Most Disappointing Film: "Summer of 85." The decorated director François Ozon has a way of outfoxing your expectations, so the idea of his filming a nostalgic love story between two young men on the coast of Normandy, while also adding in elements of mystery and potential murder, sounded more than intriguing. Alas, the narrative, mired as it is between melodrama and nonsense, doesn't work in very basic ways, and much of the good work from its leads, Felix Lefebvre and Benjamin Voison, gets wasted in service to Ozon's gruel-thin plot symmetrics.

Best Documentary: "MLK/FBI." In a crowded field of solid docs (including "76 Days," and "The Way I See It"), Sam Pollard's examination of J. Edgar Hoover's obsession with the Civil Rights leader stands out largely because of the intriguing context it brings to what was thought to be a known situation. In Pollard's contention, based largely on the work of historian David Garrow, who's interviewed throughout, Hoover wasn't particularly concerned about Martin Luther King Jr. in the beginning of the minister's political activism, that is, until a known communist sympathizer, the civil rights lawyer Stanley Levison, became part of King's inner circle and was thought to be influencing the entire Civil Rights movement toward socialism. That's when Hoover's FBI began wiretapping King at every opportunity, with the intention of getting enough dirt to discredit him if he became too powerful. It's strong stuff.

Most Potent: "New Order." You know the sorts of stories that unfurl in a way that condemns absolutely everybody in the process? Michel Franco's astonishing political diatribe, about a rising group of protesters who go after the uber-wealthy, French Revolution-style, and the rich family who come under their siege, works as an Orwellian anti-fable, where the only morally decent characters suffer as much or more than the assorted villains, who are everywhere, and impossible to stop. Far from didactic, the film castigates virtually the whole of society, making a powerful case as to how we're all poised upon our utter destruction, as well as the planet we inhabit.

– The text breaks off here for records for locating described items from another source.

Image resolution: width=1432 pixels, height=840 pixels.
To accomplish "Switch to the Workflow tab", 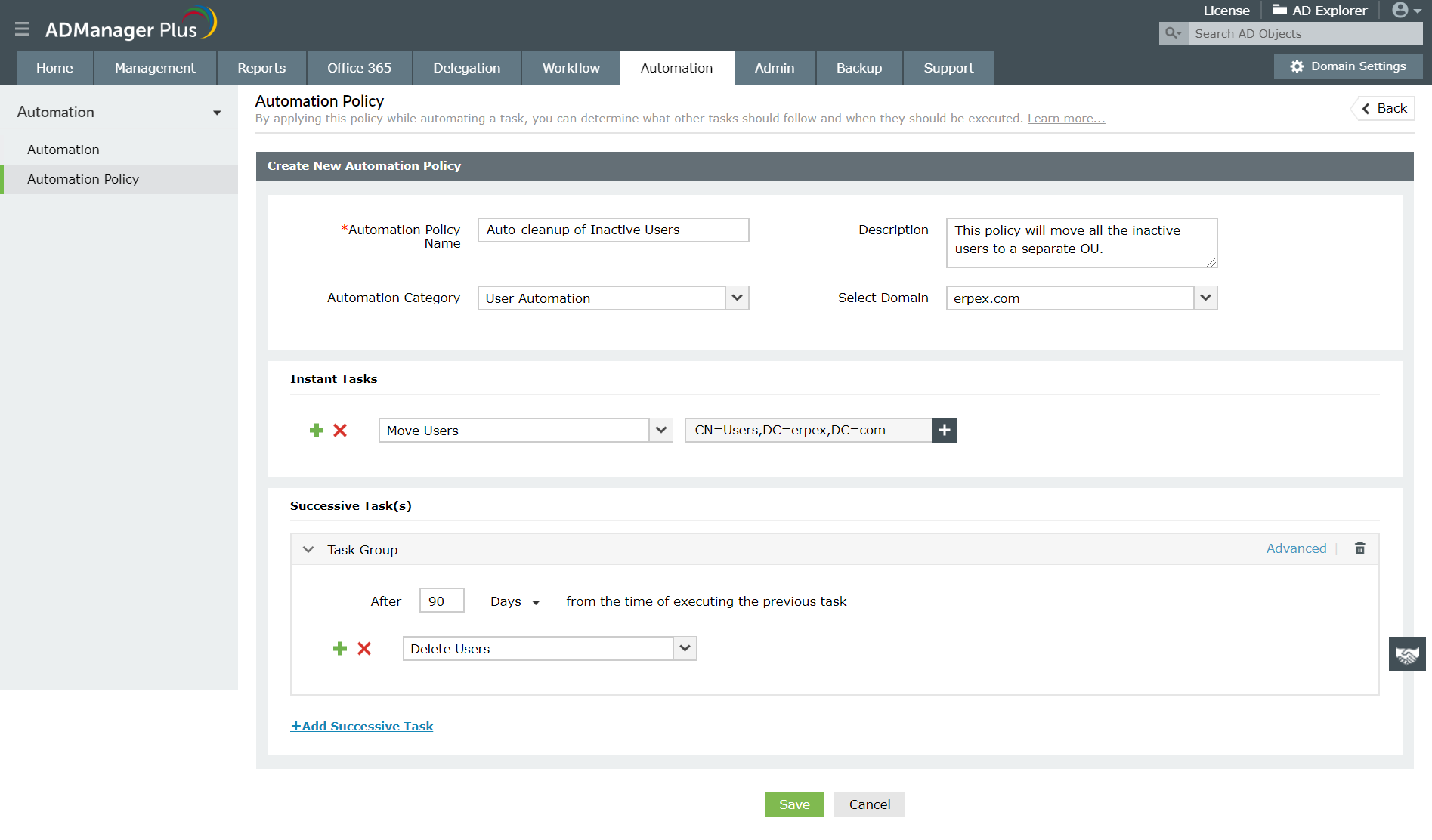I will 571,68.
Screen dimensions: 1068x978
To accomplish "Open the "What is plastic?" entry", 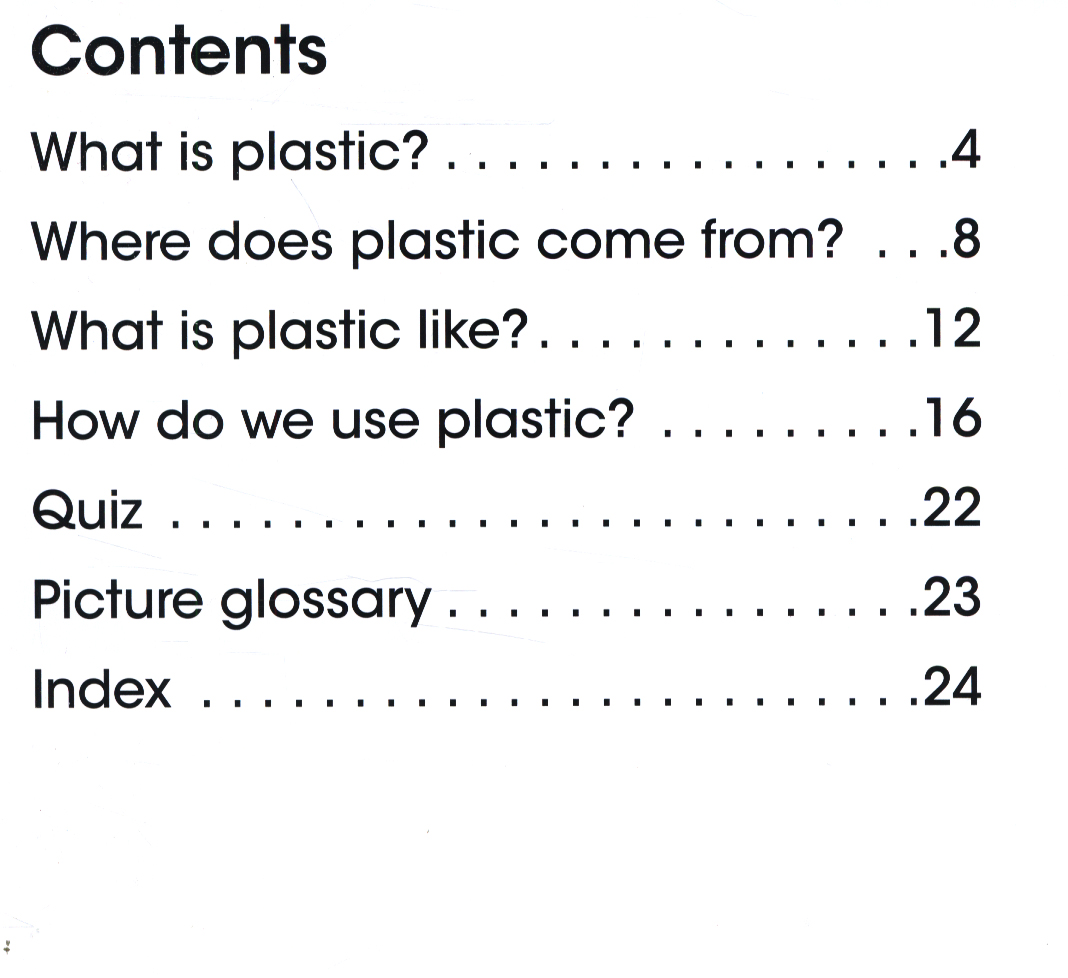I will coord(230,153).
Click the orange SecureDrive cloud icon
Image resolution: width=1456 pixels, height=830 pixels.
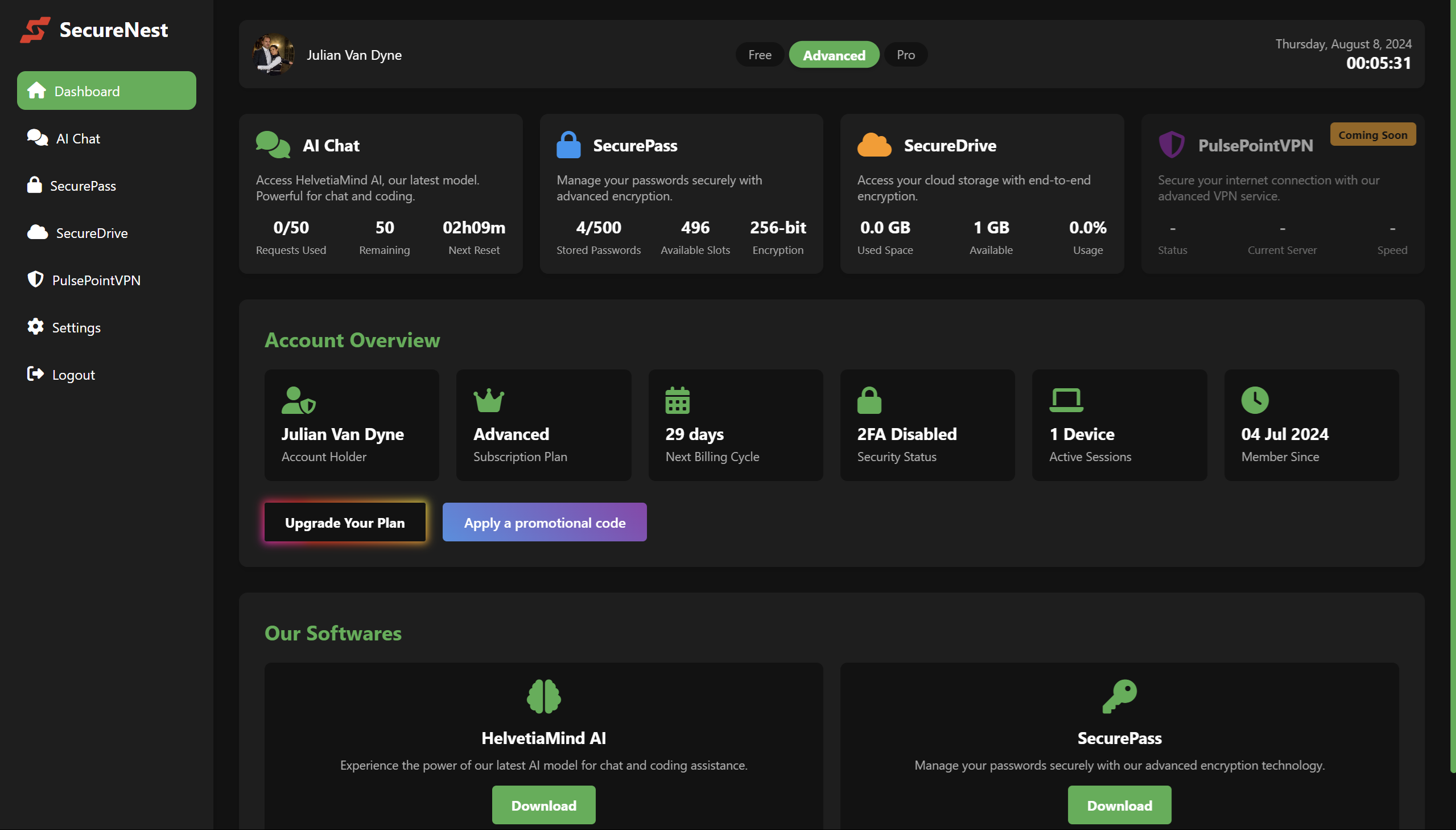pos(874,145)
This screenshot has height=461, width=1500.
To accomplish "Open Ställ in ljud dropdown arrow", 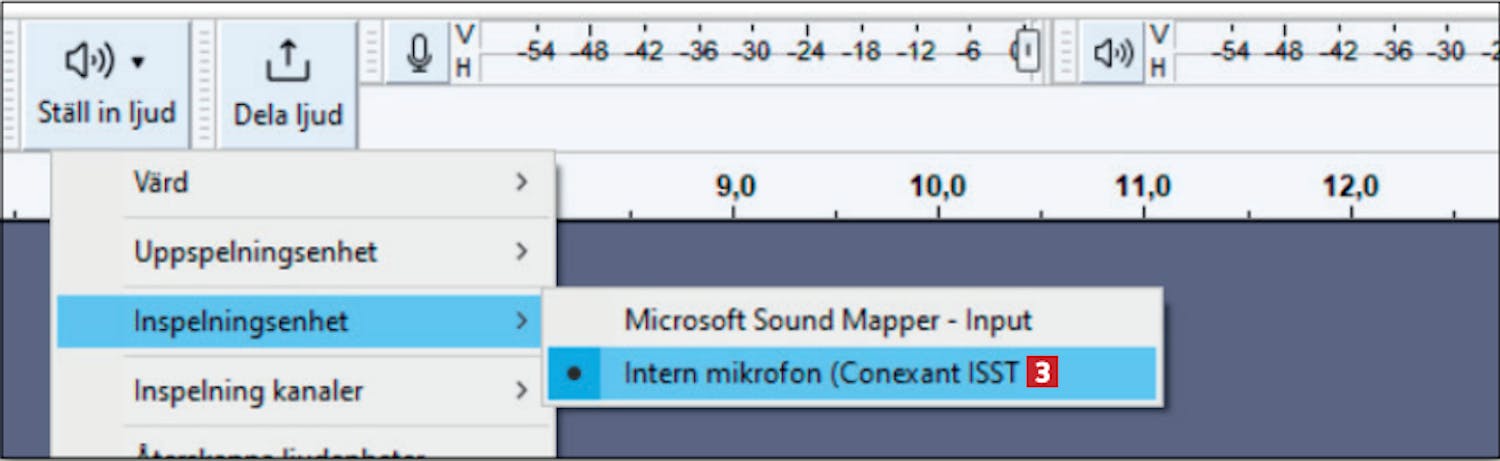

Best Actor: Kingsley Ben-Adir, "One Night in Miami." In a festival where several big-name stars did fine work -- Mark Wahlberg in "Good Joe Bell"; Idris Elba in "Concrete Cowboy" -- the largely unknown Ben-Adir, whose previous roles include TV shows such as "The OA," and "High Fidelity," is absolutely mesmerizing as Malcolm X in the aforementioned film from Regina King.

Best Actress: Frances McDormand, "Nomadland." On the surface, the fantastic McDormand, who's made a career out of playing stubbornly prickly freethinkers, would seem to be playing to type here, with her turn as the fearlessly obstinate heroine in Chloe Zhao's brilliant film (see below) about a woman who lives her life on the road, but nothing here is the least bit skin deep. McDormand's Fern may be fierce and uncompromising, but she's also warm as summer topsoil and soft in ways that belie her ferocious determination to live her life in the manner of her choosing. No one knows how this year's award season will even take place, but whatever gets decided, you can depend on a flurry of nominations for the indomitable Ms. McD.

Best Film: "Nomadland." It's not often I'm in agreement with TIFF's People's Choice Award -- the last few years have seen the execrable "Green Book" and "Three Billboards Outside Ebbing, Missouri" take home the coveted prize -- but in this case, everyone seems to be on the same page: Chloe Zhao's film, quietly profound, deeply moving, and indelibly real, has to be among the best films of the year. Filled with the best sort of visual poetics, and knock-out performances not just from pros McDormand and David Strathairn, but also real such nomads, essentially playing themselves, it's a portrait of this country, and the insatiable American drive for the road, that eschews political rift for basic humanity. It can't begin to heal the nation -- that's too much to put on any art form at this point -- but at least it points to other possibilities of community.